- WORK INSTRUCTIONS
The word "computer" may appear in lines of the data below. Say how many lines hold it, giving only the number.

- EXCERPTED RECORDS
- Opening Delimiter -

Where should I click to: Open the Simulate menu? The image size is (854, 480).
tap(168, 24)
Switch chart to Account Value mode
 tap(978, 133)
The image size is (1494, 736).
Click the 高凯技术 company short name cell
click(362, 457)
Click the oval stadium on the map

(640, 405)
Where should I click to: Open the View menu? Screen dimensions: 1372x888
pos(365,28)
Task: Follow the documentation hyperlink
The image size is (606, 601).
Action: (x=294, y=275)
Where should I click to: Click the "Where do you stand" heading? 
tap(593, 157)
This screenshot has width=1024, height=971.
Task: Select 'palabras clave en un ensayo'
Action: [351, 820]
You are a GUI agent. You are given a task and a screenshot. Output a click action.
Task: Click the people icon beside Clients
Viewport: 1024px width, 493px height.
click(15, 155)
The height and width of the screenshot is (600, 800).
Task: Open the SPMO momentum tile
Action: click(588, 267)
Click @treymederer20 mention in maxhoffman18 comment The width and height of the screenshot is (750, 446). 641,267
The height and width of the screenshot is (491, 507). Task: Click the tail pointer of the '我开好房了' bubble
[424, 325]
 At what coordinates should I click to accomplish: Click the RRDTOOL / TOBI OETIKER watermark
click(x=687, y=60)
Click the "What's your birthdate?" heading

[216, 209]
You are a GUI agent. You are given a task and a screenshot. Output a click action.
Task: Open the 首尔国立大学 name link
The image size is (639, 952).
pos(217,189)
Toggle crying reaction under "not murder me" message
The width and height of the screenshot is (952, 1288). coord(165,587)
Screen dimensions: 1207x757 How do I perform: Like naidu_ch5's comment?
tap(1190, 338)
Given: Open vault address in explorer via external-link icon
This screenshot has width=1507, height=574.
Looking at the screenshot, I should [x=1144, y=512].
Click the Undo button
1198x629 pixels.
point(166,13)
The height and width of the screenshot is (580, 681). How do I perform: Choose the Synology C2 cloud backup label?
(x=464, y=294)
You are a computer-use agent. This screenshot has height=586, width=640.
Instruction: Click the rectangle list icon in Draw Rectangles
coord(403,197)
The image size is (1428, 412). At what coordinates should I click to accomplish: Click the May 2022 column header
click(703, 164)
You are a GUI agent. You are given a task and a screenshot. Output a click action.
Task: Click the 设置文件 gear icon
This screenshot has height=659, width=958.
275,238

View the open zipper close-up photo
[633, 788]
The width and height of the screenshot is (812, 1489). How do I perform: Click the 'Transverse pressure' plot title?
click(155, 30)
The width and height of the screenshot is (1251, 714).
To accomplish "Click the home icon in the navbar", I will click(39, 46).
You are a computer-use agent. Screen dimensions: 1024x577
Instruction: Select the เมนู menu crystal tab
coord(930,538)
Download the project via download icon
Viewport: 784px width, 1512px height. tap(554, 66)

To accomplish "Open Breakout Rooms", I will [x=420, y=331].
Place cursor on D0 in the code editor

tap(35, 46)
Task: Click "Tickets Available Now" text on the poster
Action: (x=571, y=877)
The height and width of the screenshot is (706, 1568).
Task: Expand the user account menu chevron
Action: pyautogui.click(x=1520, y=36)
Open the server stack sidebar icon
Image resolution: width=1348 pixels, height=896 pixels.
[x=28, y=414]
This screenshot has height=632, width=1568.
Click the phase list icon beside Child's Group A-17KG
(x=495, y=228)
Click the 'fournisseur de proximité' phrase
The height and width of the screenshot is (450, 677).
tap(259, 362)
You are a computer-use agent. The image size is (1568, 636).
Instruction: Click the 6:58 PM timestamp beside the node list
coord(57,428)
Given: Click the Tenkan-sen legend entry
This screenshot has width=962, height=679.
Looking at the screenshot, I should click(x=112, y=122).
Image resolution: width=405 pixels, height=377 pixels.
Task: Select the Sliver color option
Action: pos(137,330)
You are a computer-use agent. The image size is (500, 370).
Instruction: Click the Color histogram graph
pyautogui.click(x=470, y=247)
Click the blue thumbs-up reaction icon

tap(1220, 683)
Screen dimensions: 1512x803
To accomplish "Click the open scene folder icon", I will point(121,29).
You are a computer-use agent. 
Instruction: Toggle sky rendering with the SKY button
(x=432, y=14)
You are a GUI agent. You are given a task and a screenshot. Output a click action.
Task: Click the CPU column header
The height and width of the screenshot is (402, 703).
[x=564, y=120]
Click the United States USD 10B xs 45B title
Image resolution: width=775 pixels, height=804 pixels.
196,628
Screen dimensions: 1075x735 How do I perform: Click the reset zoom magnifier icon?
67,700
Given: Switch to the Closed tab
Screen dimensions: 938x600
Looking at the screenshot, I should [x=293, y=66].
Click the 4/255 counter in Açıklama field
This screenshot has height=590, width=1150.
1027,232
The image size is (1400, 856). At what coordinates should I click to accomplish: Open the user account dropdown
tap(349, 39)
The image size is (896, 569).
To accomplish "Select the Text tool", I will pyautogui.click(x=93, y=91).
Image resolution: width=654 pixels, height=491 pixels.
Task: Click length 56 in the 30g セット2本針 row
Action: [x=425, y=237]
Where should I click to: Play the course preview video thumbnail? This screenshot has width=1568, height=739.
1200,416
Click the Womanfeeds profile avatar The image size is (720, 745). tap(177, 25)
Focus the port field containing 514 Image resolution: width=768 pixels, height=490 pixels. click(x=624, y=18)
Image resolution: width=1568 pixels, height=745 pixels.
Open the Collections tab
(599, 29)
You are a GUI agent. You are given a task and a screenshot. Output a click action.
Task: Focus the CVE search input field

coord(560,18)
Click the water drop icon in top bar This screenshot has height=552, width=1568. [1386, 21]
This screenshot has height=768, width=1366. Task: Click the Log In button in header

- Closing Delimiter -

- RESPONSE AREA
5